Excerpts from a dataset:

..............................

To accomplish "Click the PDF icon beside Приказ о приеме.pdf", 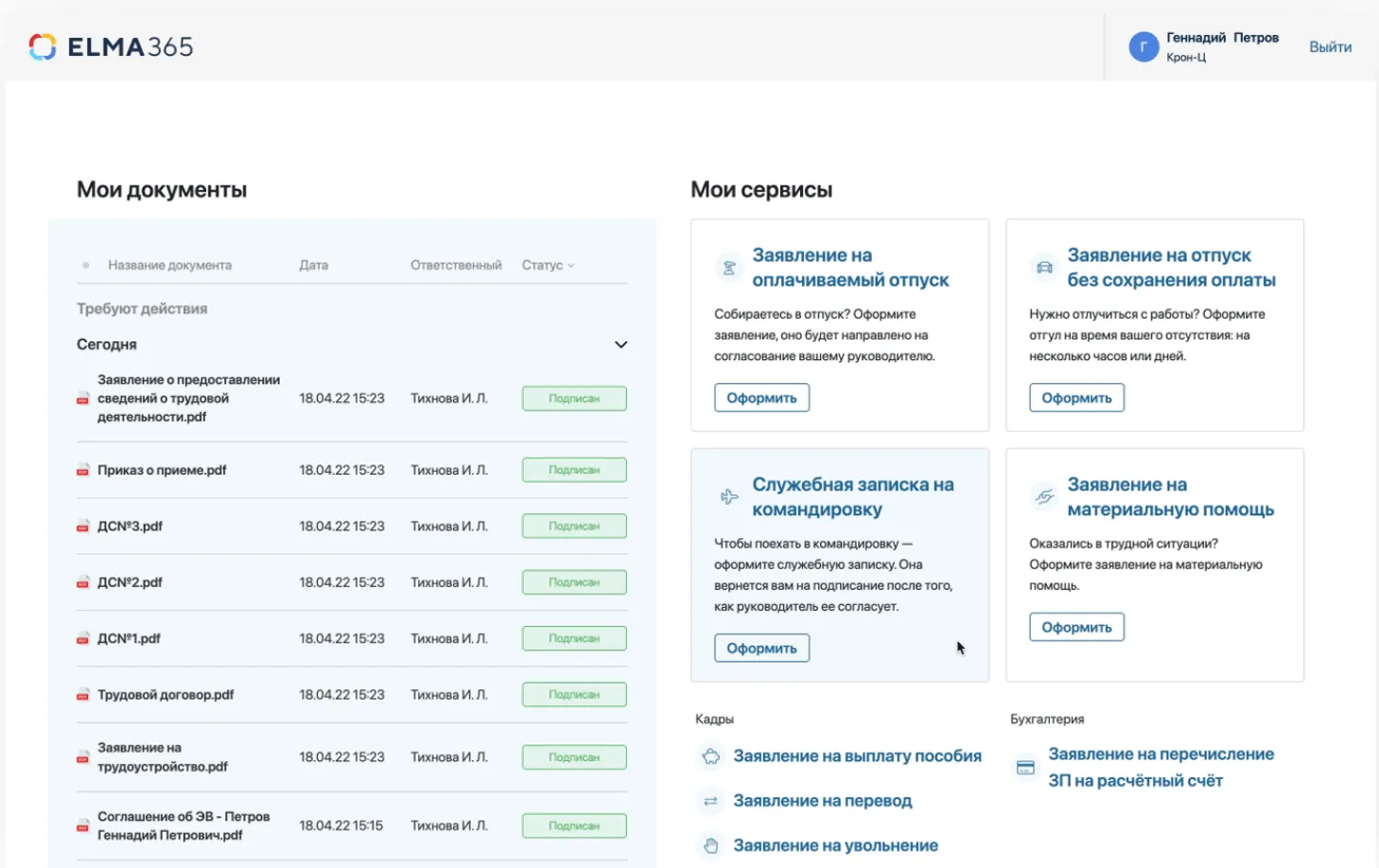I will [x=83, y=470].
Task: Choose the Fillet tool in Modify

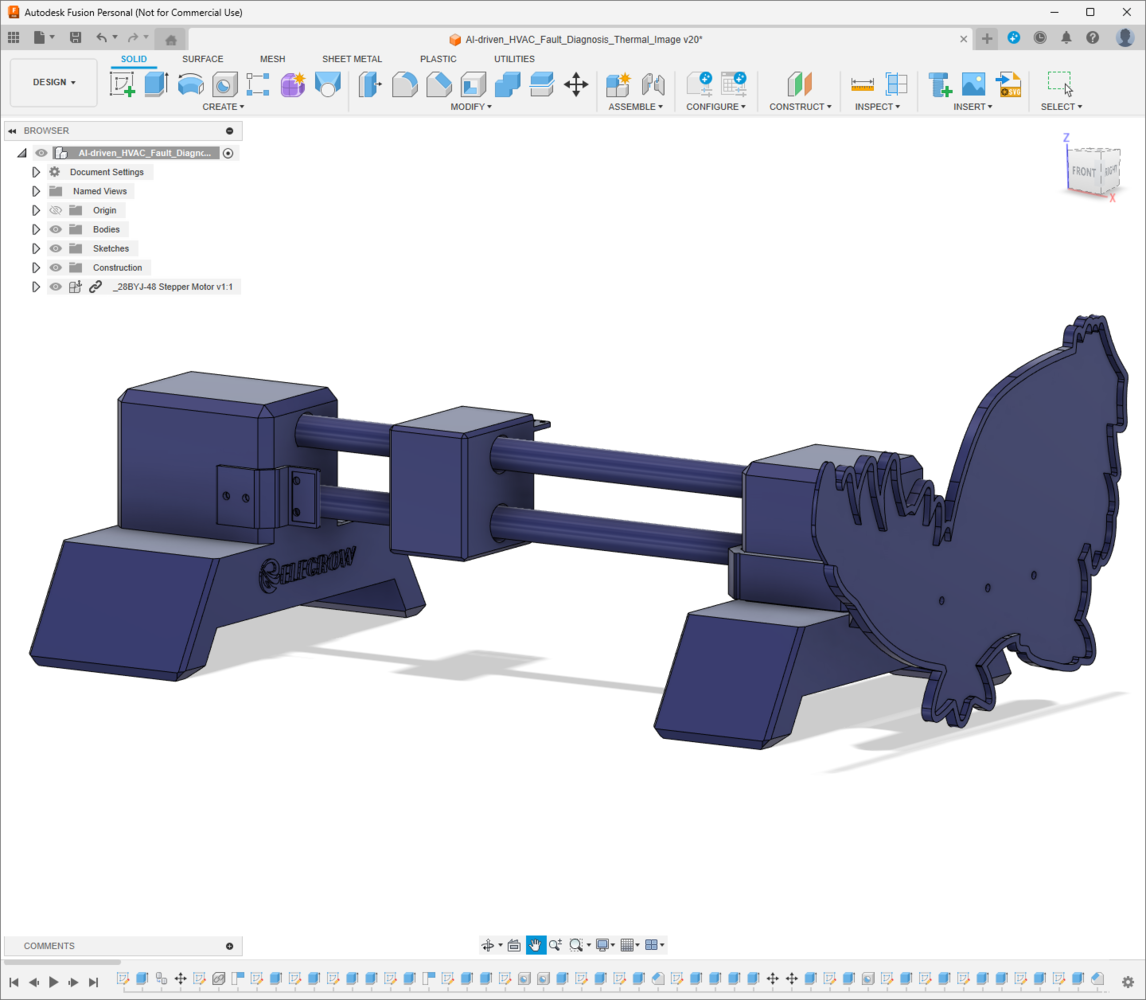Action: click(404, 84)
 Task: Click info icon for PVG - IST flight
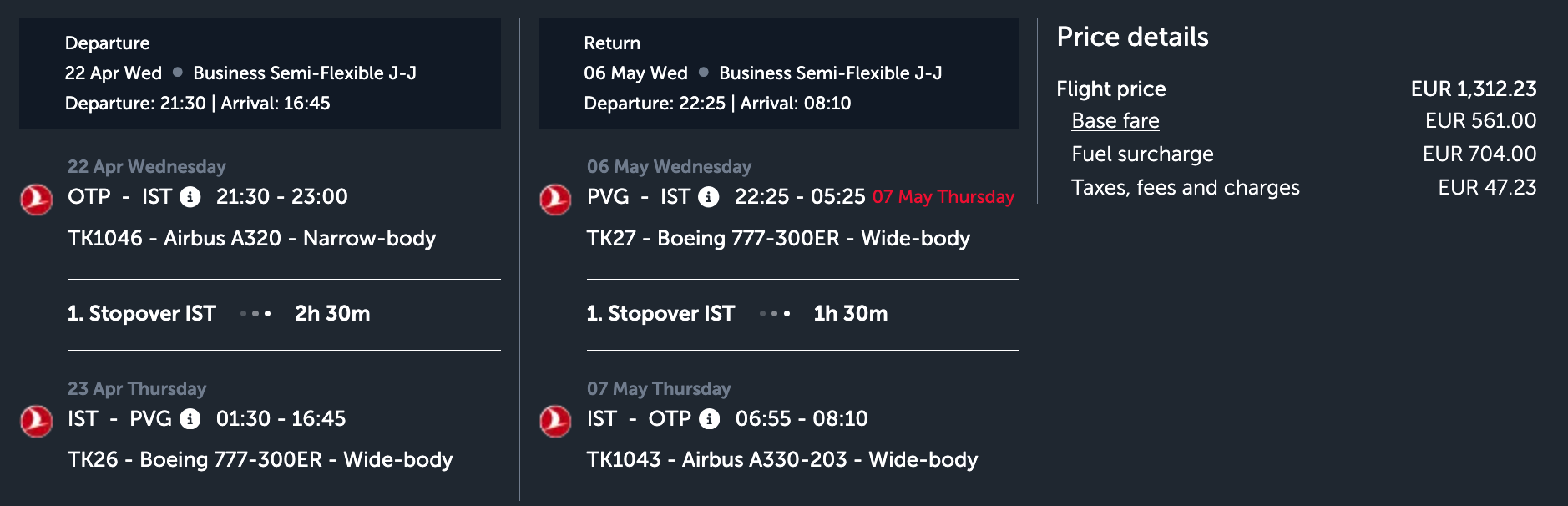tap(709, 197)
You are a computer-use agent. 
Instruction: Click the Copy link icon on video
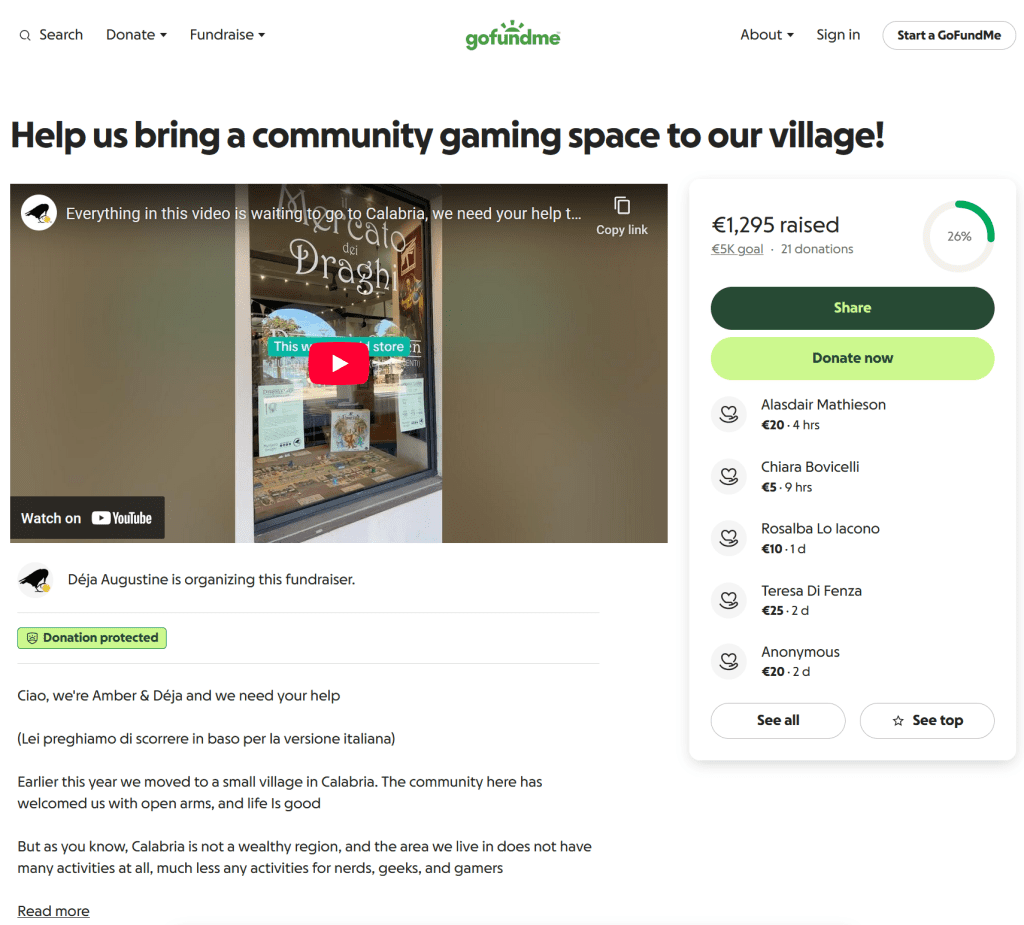(622, 206)
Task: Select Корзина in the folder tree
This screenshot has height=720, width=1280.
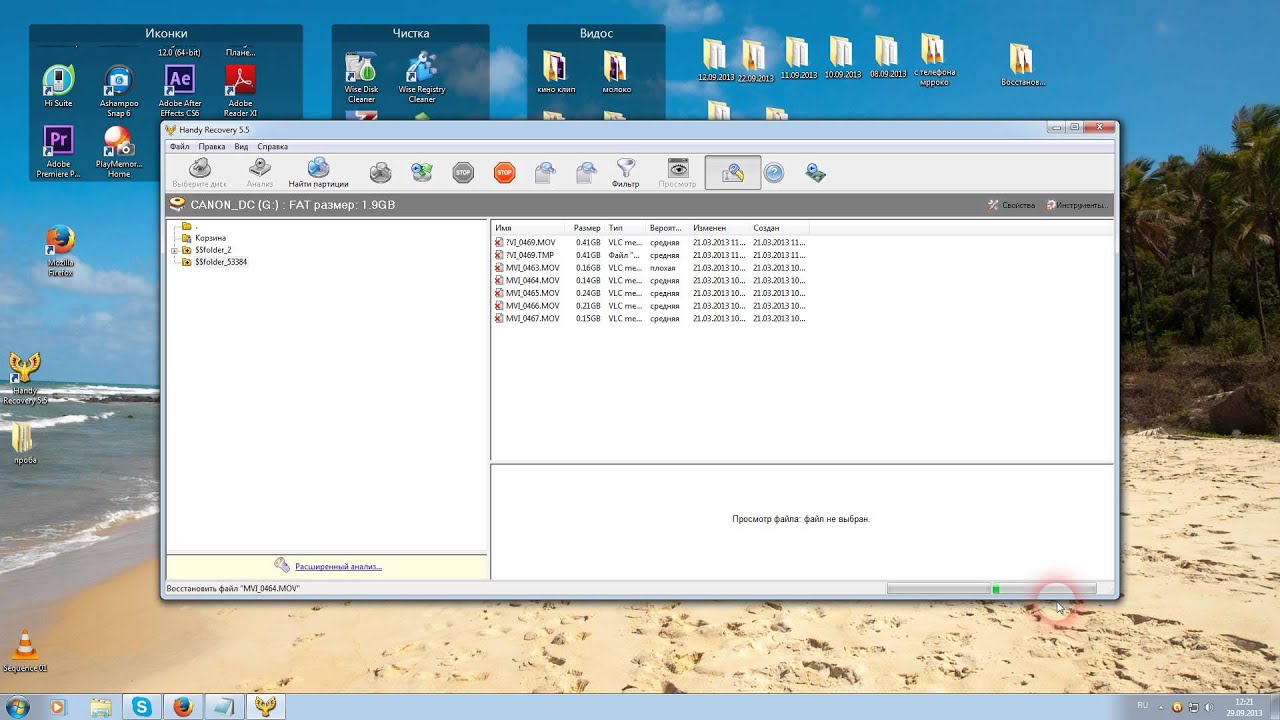Action: (x=210, y=238)
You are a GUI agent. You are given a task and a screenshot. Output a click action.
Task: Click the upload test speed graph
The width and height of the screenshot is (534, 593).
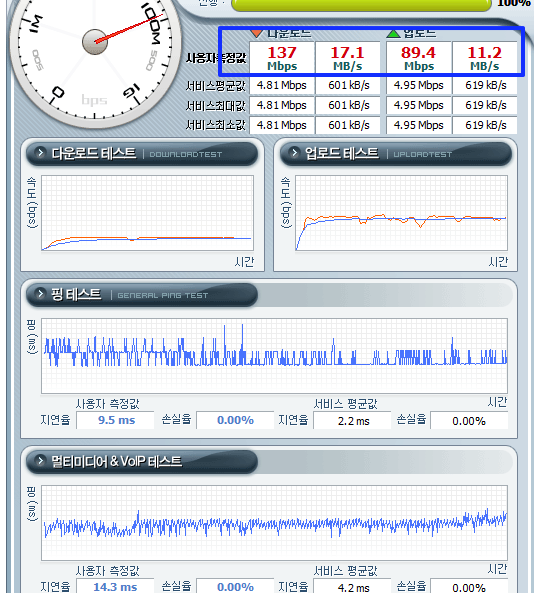[401, 213]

..............................

◆ Exercise details: Take only the line containing "The width and" and every line after it to the end of the entries, and copy them exactly, pictures excluded.

◆ Solution to this exercise:
The width and height of the screenshot is (534, 593).
[401, 213]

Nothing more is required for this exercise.